The material of construction of the connector is compressible, or malleable, on the application of force in order to be cold formable into the eyelet shape desired at the end of the procedure. Additionally, the connector material is preferably electrically conductive to approximately the same extent as the conductivity of metal strips 1. The most direct way of matching the conductivities is to use the same materials for both components. For instance, if the conductor of the cable is copper the connector can be made of copper or a copper alloy. The surface of the connector can be coated with a suitable lubricant to enhance the connecting procedure, reduce or eliminate any tendency for the connector to adhere to the anvil means and ease the removal of the completed connector from the anvil means.
FIGS. 3a and 3b illustrate the anvil means used to install the connector onto a flat conductor cable. The shape and construction of the anvil means is important for the proper functioning of the installation tool. Anvil 8 is comprises of a high pressure resistant material, such as polished steel. The relative motion which occurs between connector 4 and anvil 8 causes the connector to be formed into the final desired shape. In a preferred compressing device, anvil means 8 is held stationary with respect to the movement of the compressing means, or ram, and connector. However, it is not crucial to the installation tool which of the connector or anvil means moves with respect to the other. It is the relative movement between the two which is important.
Anvil 8 consists of a relatively disc-like base 9 to which is attached a generally vertical post or stud 10. The upper portion 11 of post 10 is perpendicular with respect to the base and the post thereafter is gently tapered outward until it reaches the base. At that point, the post opens up a curved circular well 12 formed in the base. Specifically referring to FIG. 3b, line 13--13 represents the top surface of anvil base 9 and is shown passing over well 12 through post 10 for purposes of reference. It is seen that well 12 is generally U-shaped and surrounds post 10 where it is connected to base 9. The purpose of the slight outward tapering of anvil post 10, which occurs below upper portion 11 is to force the malleable rivet post placed thereover to expand in an outward direction as the top of the rivet post reaches well 12. At this point it begins to expand further outward and around the puncture made in the flat conductor cable.

**DATA SUPPLIED:**
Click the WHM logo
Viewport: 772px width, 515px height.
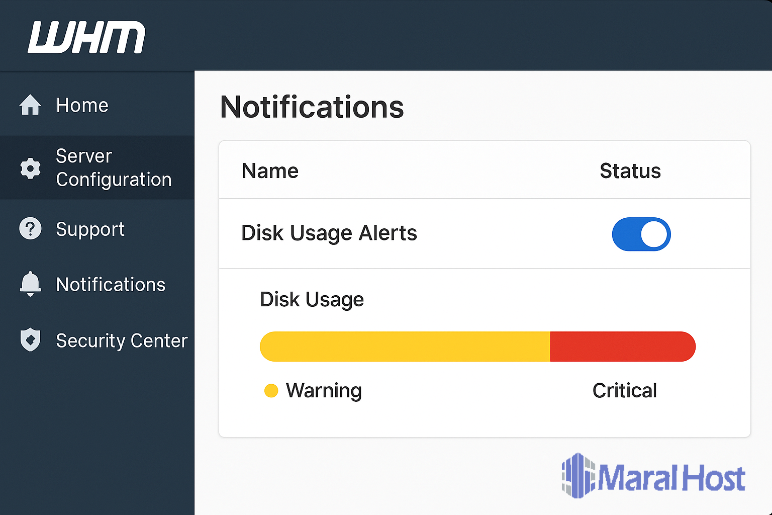(x=86, y=37)
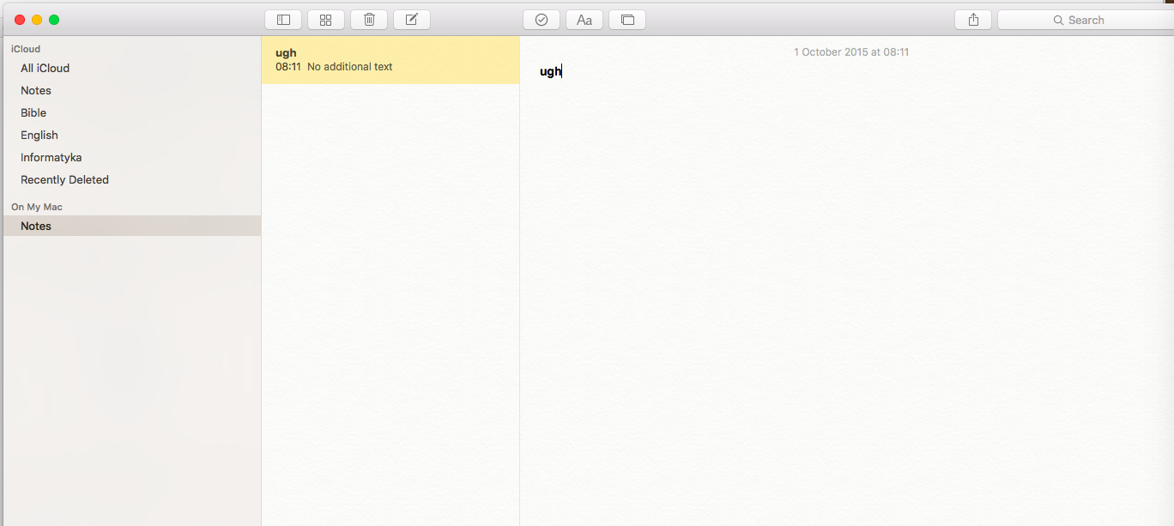Open the English notes folder

39,135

**SET OF TASKS:**
1 – Please put the lines of the listing in Block 1 into a Markdown table with the columns Row and Line, giving each line a row number and leaving out blank lines and the pictures.
2 – Write a continuation of the passage on the connector and anvil, starting after its last sentence.

**EXERCISE ANSWERS:**
1 –
| Row | Line |
|---|---|
| 1 | Click the WHM logo |
| 2 | Viewport: 772px width, 515px height. |
| 3 | (x=86, y=37) |
| 4 | Open the English notes folder |
| 5 | 39,135 |

2 –
As with the dimensions of rivet connector 4, the dimensions of the anvil means are not crucial in and of themselves. They depend in large measure upon the materials and parameters of the conducting cable selected to be joined and the compressing forces to be used to effect puncture and connection. Examples of materials and dimensions that can be used for these components is in the co-filed application mentioned above.
The sequence of cable puncturing and electro-mechanical fixation of the connector is described with reference to FIGS. 4-7. Referring to FIG. 4, ram 14 holds rivet connector 4 of anvil means 8 such that post 6 of the rivet is perfectly concentric with post 10 of anvil 8. Resting on top of the anvil, for purposes of this illustration, are portions of two flat conductor cables which are to be electrically connected by rivet connector 4. Both portions of the two cables contain, of course, a conductive metal strip, since the object is to electro-mechanically connect the two cables. The portion of flat conductor cable 15, resting immediately on anvil 8, comprises a bottom plastic insulated layer 16, a layer of copper 17 and a top layer of insulating plastic 18. Directly above cable 15 is another flat conductor cable 19, immediately over the anvil having a bottom plastic layer 20, adjacent plastic layer 18, a middle copper strip 21 and an upper plastic layer 22.
Referring now to FIG. 5, ram 14 of the compressing means has moved rivet connector 4 down forceably against cables 15 and 19. In so doing, post 6 of rivet connecto 4 has passed over the top of post 10 and anvil 8. Since the inner diameter of the rivet post is slightly larger than the diameter of the upper portion of the anvil post, this swift downward action results in a rupturing of cables 15 and 19 due to the combined forces of tapered edge 7 of rivet post 6 and the resistance fit between the rivet post and anvil post.
Referring now to FIG. 6, as the downward stroke of the compression means continues, the leading edge of post 6 enters the tapered area of post 8 and is spread outward as a result thereof. As the leading edge continues further downward and encounters well 12, cold forming of post 6, as defined by the shape of the well, commences.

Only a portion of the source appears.